Dannye Romine Powell made her debut on the Charlotte literary scene in 1975 when she became the book editor for The Charlotte Observer.  She remained the paper’s book editor until 1992.  Back in those days, the paper published a two-page book section every Sunday.  It included original book reviews, interviews with authors, and news about local literary events. In her role as book editor, she often interviewed Southern authors.  She decided to collect these interviews in a book titled Parting the Curtains:  Interviews with Southern Writers, which came out in 1995.  In addition to her interview book, she has published five poetry collections, two of which have won the North Carolina Poetry Society’s Brockman-Campbell Award for best book by a North Carolina poet. 

Allegra Westbrooks was an important figure in the history of the Charlotte Mecklenburg Library.
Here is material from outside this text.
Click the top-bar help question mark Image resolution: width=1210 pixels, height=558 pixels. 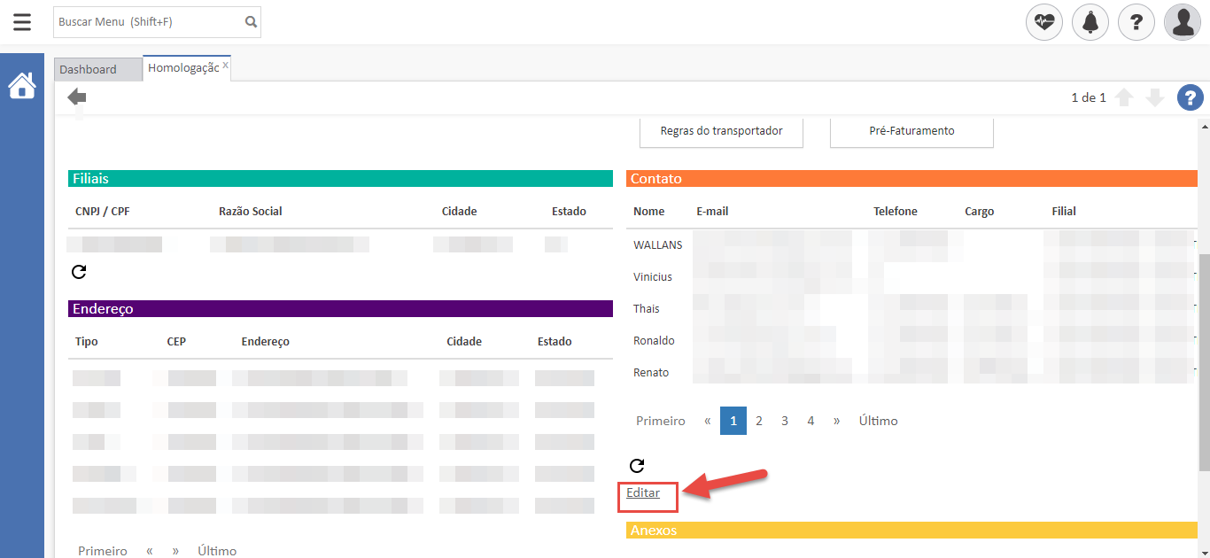(x=1136, y=22)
When she moved to Charlotte in 1947 to manage the Brevard Street Library branch of the public library, the library system was still segregated.  The Brevard Street Library was one of only two branches that served African Americans at the time.  After the library system desegregated in 1956, she moved to the Main Library where she ran the acquisitions operation before being promoted to Supervisor of Branches in 1957, making her the first African American to hold the position of supervisor in the library.  During her career with the library, she played a major role in developing the library’s outreach programs and expanding the library’s branch system.  She collaborated with community groups to make books available to children who did not live near branches, and she started a bookmobile program to bring books to residents throughout the county. In recognition of her many contributions, the Charlotte Mecklenburg Library Board of Trustees renamed the Beatties Ford Regional Library in her honor.  In April 2020, this branch became known as the Allegra Westbrooks Regional Library.

Each of these six women made lasting contributions to Charlotte’s community of readers and writers.  Storied Charlotte is a better and more vibrant place because of the work and leadership of Mary Rebecca Denny, Mary T. Harper, Irene Blair Honeycutt, Adelia Kimball, Dannye Romine Powell, and Allegra Westbrooks.